[AVAILABLE RECORDS]

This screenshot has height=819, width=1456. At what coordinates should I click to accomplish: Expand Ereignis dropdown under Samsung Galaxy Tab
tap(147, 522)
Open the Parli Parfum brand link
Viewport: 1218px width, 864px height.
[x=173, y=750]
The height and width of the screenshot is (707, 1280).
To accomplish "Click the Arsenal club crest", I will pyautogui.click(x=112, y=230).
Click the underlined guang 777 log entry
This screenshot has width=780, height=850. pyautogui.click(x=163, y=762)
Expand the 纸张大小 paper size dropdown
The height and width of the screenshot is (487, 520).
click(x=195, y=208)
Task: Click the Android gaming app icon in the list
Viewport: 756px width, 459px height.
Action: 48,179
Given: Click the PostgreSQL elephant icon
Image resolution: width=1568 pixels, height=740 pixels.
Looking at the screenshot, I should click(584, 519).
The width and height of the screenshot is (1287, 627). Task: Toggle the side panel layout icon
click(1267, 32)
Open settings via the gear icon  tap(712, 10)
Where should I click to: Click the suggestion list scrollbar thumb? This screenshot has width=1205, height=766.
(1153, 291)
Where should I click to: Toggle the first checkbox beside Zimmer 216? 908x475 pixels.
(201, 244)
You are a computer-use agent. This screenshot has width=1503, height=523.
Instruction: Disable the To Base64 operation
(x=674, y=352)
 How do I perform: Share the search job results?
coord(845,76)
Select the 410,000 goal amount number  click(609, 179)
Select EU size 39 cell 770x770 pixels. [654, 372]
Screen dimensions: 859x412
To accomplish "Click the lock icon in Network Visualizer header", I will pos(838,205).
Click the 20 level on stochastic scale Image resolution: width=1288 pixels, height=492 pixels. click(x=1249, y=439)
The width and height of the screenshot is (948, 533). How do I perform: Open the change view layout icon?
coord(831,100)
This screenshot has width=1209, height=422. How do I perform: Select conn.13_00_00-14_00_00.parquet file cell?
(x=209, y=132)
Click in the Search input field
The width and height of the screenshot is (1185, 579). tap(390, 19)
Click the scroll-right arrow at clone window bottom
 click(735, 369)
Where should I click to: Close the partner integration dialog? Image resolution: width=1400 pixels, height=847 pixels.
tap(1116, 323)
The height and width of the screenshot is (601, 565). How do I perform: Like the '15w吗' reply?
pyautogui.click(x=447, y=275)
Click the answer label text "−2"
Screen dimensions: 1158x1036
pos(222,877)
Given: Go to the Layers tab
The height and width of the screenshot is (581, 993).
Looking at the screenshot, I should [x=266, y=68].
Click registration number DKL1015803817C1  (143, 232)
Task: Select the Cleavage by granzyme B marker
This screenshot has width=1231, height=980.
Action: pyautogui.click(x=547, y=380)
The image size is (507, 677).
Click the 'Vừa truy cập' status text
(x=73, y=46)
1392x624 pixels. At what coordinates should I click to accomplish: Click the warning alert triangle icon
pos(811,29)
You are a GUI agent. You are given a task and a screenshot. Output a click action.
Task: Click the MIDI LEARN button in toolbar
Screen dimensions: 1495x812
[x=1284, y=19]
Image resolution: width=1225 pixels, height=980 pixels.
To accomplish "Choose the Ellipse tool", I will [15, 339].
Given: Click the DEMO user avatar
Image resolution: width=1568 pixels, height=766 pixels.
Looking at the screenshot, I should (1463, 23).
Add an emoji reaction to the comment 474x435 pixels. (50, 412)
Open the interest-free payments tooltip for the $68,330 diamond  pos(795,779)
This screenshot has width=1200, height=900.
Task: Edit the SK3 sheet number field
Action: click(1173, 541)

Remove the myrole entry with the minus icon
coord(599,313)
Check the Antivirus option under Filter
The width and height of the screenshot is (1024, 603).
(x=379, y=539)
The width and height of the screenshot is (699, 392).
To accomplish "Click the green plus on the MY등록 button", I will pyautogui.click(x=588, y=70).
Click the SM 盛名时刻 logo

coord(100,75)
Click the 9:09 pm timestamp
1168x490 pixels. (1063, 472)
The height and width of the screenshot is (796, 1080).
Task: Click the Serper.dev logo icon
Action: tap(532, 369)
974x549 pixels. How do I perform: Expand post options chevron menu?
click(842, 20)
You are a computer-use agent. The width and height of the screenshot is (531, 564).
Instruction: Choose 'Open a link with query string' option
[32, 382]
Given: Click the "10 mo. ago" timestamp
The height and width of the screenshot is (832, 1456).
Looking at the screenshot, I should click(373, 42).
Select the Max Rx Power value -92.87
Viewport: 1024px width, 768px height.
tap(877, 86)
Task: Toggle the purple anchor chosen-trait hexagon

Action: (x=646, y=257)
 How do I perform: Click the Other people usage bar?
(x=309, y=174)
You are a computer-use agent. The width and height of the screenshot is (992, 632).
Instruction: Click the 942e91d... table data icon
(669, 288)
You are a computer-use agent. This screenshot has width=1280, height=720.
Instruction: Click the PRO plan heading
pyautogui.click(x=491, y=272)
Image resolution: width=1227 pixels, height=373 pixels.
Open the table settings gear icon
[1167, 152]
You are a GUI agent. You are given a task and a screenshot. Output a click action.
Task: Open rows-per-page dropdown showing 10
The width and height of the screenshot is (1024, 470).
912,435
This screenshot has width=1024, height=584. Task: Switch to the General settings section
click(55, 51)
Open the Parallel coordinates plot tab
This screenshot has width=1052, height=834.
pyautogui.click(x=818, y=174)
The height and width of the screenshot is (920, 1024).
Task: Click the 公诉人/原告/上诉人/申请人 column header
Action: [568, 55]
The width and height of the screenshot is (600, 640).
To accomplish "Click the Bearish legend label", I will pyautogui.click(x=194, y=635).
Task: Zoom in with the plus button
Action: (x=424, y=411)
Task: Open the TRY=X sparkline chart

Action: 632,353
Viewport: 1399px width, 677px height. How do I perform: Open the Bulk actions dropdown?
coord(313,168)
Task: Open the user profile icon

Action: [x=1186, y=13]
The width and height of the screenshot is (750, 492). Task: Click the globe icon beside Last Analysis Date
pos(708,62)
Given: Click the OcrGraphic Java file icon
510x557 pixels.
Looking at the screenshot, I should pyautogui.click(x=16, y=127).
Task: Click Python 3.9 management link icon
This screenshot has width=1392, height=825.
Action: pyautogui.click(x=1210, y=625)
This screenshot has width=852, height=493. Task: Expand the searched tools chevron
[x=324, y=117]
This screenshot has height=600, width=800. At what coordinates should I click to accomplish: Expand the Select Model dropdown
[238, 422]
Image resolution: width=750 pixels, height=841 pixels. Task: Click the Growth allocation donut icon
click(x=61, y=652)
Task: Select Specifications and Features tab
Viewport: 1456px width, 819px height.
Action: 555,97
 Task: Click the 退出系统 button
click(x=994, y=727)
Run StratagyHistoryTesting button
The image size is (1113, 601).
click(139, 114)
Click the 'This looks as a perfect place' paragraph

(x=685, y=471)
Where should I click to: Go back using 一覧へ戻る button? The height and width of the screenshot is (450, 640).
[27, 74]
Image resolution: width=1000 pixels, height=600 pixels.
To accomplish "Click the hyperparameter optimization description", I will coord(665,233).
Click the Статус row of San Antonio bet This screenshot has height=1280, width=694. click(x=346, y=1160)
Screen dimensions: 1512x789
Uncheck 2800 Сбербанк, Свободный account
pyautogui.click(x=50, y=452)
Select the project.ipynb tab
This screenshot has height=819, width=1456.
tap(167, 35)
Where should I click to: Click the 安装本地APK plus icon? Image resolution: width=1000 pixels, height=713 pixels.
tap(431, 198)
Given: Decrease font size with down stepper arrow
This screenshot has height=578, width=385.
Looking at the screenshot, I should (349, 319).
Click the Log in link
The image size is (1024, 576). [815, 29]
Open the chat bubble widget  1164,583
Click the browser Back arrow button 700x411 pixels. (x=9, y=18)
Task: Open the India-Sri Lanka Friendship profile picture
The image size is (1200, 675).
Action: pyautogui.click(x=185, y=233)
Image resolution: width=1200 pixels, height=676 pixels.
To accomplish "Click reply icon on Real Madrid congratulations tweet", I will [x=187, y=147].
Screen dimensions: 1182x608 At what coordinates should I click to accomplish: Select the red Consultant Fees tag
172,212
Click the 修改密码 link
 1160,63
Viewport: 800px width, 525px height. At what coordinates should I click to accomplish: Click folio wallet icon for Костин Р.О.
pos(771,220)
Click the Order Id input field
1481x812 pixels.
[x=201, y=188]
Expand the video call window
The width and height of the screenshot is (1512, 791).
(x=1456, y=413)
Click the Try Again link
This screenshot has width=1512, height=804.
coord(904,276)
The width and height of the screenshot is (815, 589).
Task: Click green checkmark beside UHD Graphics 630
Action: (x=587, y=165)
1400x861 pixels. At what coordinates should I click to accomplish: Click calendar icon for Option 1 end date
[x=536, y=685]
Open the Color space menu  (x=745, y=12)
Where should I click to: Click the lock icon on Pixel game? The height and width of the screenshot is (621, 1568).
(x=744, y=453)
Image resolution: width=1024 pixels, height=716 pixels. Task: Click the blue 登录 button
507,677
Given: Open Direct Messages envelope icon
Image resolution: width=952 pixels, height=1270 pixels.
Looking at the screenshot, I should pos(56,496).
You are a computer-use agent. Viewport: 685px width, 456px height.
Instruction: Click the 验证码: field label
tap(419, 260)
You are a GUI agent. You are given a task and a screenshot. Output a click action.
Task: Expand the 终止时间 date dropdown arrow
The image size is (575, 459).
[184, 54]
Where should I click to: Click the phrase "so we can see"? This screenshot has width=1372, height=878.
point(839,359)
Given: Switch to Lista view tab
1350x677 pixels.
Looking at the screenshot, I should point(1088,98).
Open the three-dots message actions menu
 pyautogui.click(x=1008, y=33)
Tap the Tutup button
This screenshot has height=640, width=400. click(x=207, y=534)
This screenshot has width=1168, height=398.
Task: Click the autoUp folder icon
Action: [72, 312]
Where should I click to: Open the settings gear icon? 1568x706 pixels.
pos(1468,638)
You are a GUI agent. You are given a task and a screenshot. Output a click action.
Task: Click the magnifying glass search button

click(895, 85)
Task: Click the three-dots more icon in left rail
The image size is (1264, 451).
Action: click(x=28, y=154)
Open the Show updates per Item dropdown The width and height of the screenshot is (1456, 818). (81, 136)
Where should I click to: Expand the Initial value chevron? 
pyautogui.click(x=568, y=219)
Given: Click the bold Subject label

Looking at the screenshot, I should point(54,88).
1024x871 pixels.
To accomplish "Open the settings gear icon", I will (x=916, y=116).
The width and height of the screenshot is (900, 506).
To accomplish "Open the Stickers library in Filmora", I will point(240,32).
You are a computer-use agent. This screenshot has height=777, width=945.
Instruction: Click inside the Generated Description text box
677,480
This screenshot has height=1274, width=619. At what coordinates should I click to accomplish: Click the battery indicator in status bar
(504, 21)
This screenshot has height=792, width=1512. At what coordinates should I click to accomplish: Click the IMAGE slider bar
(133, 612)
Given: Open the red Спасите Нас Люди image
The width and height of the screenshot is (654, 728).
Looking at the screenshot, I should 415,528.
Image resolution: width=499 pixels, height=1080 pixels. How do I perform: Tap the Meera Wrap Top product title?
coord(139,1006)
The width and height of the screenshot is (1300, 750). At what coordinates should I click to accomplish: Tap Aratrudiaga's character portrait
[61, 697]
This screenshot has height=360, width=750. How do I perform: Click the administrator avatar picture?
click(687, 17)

[/AVAILABLE RECORDS]

YOUR INSTRUCTIONS
Check every line of the records above for the string "computer". Copy those that hold it.

ANSWER SPACE
You are a computer-use agent. This screenshot has width=1503, height=523.
You are a computer-use agent. The width and height of the screenshot is (531, 564).
You are a computer-use agent. The width and height of the screenshot is (992, 632).
You are a computer-use agent. This screenshot has width=1280, height=720.
You are a computer-use agent. Viewport: 685px width, 456px height.
You are a computer-use agent. This screenshot has height=777, width=945.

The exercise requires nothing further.